На следующее утро я встала ни свет ни заря и в половине седьмого утра уже сидела в электричке. В вагоне, кроме меня, было еще несколько пассажиров — помятых и непромытых мужчин с хмурыми лицами, сидящих в одинаковых позах на жестких, холодных скамейках с прислоненными к стеклу запрокинутыми головами и продлевающими, таким образом, по дороге на работу свой ночной сон. Я смотрела на них и думала: «Вот они, созидатели нашего светлого будущего! Те, которые должны были уже жить при коммунизме! Государственные люди, живущие на государственной земле, в государственных квартирах, получающие символические государственные зарплаты, создающие государственный продукт, который у них отбирается государством и распределяется на государственное усмотрение. Несчастные, обманутые, недееспособные, лишенные права что-либо решать за себя, нелепо и бессмысленно прожившие свою жизнь…»
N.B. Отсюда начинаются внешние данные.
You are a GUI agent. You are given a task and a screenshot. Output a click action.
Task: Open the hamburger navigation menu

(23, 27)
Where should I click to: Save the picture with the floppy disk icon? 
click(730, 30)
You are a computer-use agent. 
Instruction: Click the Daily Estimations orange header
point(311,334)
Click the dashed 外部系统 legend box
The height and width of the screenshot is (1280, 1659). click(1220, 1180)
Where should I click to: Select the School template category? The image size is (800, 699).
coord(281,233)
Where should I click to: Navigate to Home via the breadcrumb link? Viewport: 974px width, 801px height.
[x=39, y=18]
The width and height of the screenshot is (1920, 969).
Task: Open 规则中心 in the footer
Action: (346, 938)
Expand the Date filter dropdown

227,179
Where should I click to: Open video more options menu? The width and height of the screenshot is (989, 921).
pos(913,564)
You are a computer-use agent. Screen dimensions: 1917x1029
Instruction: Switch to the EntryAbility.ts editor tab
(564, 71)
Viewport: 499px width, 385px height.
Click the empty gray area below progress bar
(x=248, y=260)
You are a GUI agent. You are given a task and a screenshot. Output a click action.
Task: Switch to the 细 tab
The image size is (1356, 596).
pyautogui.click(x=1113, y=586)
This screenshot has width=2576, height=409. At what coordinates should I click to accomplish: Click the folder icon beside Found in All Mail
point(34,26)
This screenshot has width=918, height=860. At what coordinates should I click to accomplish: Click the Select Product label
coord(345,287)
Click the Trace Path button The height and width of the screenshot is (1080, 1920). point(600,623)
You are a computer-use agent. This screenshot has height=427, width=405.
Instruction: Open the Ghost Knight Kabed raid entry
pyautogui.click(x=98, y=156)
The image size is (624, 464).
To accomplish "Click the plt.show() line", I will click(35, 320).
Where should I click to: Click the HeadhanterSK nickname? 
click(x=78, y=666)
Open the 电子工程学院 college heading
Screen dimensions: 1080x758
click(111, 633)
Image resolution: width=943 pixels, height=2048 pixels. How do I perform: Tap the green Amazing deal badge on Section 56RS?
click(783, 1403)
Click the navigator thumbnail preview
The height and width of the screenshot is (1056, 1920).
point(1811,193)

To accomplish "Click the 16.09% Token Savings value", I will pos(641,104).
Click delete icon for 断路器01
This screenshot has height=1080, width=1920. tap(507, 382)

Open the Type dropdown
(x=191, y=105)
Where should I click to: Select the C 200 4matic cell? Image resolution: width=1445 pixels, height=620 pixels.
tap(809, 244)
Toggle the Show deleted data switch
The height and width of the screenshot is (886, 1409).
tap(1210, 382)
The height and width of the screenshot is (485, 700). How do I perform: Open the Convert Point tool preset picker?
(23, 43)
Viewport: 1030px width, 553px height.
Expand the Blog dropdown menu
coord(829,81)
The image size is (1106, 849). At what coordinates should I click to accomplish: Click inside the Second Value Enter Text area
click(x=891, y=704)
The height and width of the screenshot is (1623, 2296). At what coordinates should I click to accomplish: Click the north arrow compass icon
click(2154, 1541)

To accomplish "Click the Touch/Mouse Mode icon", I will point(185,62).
…Электричка шла медленно, словно бы тоже не выспалась, останавливалась на всех остановках, неторопливо открывая и закрывая двери, и, почти что пустая, все отдалялась и отдалялась от Москвы. Было уже восемь, когда она прителепалась, наконец, в Софрино. Я выскочила из тамбура на платформу и всю дорогу до конторы пробежала бегом. Сердце мое колотилось и рвалось на части от мысли, что я могу опоздать и не застать на месте Воронкова. Делая над собой последние усилия и преодолевая лестницу через две ступеньки, я взлетела на второй этаж и, стараясь дышать ровнее, вошла в приемную.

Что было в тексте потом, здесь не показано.